The Name of the Wind (The Kingkiller Chronicle #1)

I nodded again and added another five balls to the bucket. Then, after a moment’s consideration, I added one more. “That brings us up to twenty-one,” I explained. “A good number. Three sevens.”

“Nothing wrong with having luck on your side,” Denna agreed.

“We want it to die quickly, too,” I said. “It will be more humane for the draccus and safer for us.”

Denna looked at me. “So we double it?” I nodded and she headed back into the trees while I made another twenty-one balls and dropped them into the bucket. She came back with more wood just as I was rolling up the last ball.

I packed the resin down into the bottom of the bucket. “That should be more than enough,” I said. “That much ophalum would kill the entire population of Trebon twice over.”

Denna and I looked at the bucket. It contained about a third of all the resin we’d found. What was left in the oilskin sack would be enough to buy Denna a half-harp, pay off my debt to Devi, and still have enough left over so that we could live comfortably for months. I thought of buying new clothes, a full set of new strings for my lute, a bottle of Avennish fruit wine….

I thought of the draccus brushing aside trees as if they were sheaves of wheat, shattering them casually with its weight.

“We should double it again,” Denna said, echoing my own thoughts, “just to be sure.”

I doubled it yet again, rolling out another forty-two balls of the resin while Denna fetched armload after armload of wood.

I got the fire blazing just as the rain started to come down. We built it larger than our last one with the hope that a brighter fire would attract the draccus more quickly. I wanted to get Denna back to the relative safety of Trebon as soon as possible.

Lastly I cobbled together a rough ladder using the hatchet and twine I’d found. It was ugly but serviceable, and I leaned it up against the side of the greystone arch. This time, Denna and I would have an easy route to safety.



Our dinner was nowhere near as grand as last night’s. We made due with the last of my now-stale flatbread, dried meat, and the last potatoes baked on the edge of the fire.
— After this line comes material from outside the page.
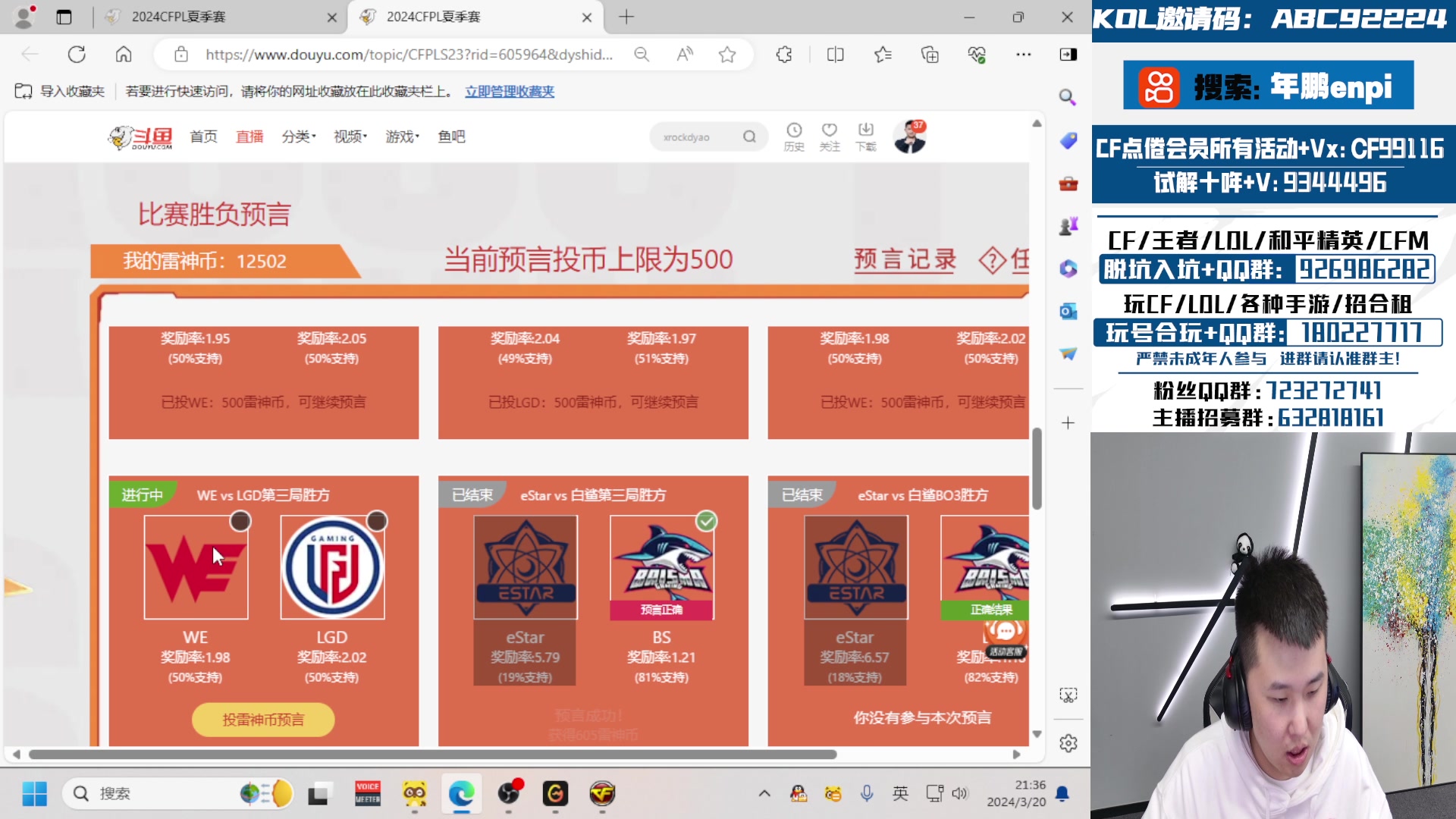Launch OBS Studio from the taskbar

point(509,793)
While we ate, I told Denna the full story of the fire in the Fishery. Partly because I was young, and male, and desperately wanted to impress her, but I also wanted to make it clear that I had missed our lunch due to circumstances completely outside my control. She was the perfect audience, attentive and gasping at all the right moments.
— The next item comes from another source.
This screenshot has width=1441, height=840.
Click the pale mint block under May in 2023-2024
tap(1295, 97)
I was no longer worried about her overdosing. After gathering a small mountain of firewood, her mania was fading, leaving her in a content, almost dreamy lethargy. Still, I knew the aftereffects of the drug would leave her exhausted and weak. I wanted her safely in bed in Trebon for her recovery.
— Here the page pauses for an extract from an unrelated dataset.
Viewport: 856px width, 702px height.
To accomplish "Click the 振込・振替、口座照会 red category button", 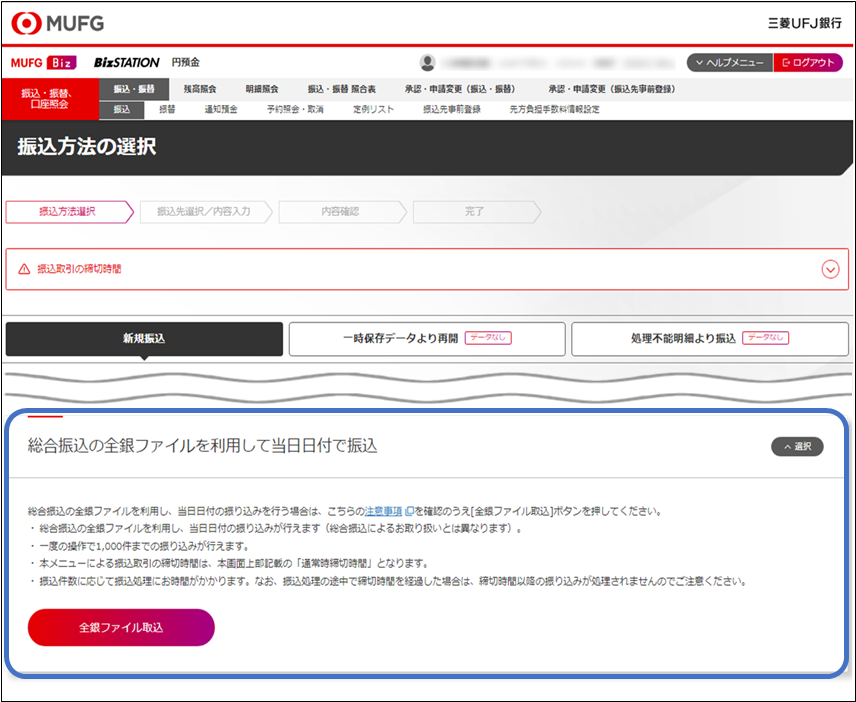I will (50, 99).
After we finished eating I made my way over to where she sat with her back against one of the greystones. I cuffed up my shirtsleeves. “Alright, I need to check you over,” I said pompously.

She smiled lazily at me, her eyes half-closed. “You really do know how to sweet talk a girl, don’t you?”

I felt for her pulse in the hollow of her slender throat. It was slow, but steady. She shied away a little from my touch. “You tickle.”

“How do you feel?” I asked.

“Tired,” she said, her voice slightly slurred. “Good and tired and a little cold….”

While this wasn’t unexpected, it was still a little surprising considering the fact that we were only feet away from a blazing bonfire. I fetched the extra blanket from my bag and brought it back to her. She snuggled into it.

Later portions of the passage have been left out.